▶ [PROMPT]
Beneath this instruction is a listing. Transcribe from it only the stretch from the line with "Task: Open @NCDCgov" through the line with "Select the All", both end lines included, exactly as written.
** Opening GIVEN INFORMATION block **
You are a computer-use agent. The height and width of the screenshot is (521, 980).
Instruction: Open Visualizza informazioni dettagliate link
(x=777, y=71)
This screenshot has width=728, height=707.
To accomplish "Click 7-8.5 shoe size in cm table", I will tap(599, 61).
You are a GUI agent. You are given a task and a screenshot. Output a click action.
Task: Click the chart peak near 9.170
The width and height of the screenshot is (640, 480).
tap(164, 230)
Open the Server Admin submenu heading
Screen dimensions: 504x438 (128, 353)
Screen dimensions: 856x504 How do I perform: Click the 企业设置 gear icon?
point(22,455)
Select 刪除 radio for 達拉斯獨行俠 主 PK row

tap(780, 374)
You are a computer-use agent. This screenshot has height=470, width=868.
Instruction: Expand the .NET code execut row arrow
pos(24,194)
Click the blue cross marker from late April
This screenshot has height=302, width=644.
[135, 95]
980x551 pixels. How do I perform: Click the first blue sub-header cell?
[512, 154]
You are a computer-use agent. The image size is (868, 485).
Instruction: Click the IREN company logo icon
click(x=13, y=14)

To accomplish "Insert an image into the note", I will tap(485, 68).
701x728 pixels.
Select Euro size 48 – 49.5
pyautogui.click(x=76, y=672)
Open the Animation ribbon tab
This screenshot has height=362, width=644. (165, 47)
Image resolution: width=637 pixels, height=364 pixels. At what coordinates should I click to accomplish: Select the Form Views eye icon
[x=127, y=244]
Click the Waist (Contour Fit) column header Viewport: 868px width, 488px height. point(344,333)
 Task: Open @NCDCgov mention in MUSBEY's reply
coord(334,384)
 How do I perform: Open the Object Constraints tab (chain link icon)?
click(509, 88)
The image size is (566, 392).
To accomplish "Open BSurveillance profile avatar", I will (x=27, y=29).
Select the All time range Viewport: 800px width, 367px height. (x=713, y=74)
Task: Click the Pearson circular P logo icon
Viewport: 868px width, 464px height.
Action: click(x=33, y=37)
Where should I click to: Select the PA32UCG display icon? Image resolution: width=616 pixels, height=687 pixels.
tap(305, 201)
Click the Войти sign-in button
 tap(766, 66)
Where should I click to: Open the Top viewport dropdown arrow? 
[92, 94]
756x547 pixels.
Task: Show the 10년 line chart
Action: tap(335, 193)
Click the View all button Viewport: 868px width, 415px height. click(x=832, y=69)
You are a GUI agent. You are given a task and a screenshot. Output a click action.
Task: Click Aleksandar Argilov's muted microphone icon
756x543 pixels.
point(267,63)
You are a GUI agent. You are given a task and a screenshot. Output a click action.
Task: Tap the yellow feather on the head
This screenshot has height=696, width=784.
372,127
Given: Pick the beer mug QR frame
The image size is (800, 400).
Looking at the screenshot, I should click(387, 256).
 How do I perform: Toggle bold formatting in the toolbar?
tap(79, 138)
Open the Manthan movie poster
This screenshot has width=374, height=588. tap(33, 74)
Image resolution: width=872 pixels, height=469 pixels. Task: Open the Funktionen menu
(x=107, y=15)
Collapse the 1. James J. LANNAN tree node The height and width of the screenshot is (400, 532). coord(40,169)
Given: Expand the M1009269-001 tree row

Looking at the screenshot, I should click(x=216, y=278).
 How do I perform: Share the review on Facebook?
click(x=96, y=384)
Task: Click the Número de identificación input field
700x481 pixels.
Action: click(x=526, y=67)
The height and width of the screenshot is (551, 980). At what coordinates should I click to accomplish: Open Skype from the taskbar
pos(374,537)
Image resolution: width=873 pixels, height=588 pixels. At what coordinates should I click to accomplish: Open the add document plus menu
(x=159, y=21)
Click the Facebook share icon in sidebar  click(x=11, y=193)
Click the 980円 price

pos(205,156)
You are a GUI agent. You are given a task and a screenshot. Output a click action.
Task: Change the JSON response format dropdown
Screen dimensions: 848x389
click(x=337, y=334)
** Closing GIVEN INFORMATION block **
▶ [EXERCISE SOLUTION]
 Task: Open @NCDCgov mention in MUSBEY's reply
coord(334,384)
 How do I perform: Open the Object Constraints tab (chain link icon)?
click(509, 88)
The image size is (566, 392).
To accomplish "Open BSurveillance profile avatar", I will (x=27, y=29).
Select the All time range Viewport: 800px width, 367px height. (x=713, y=74)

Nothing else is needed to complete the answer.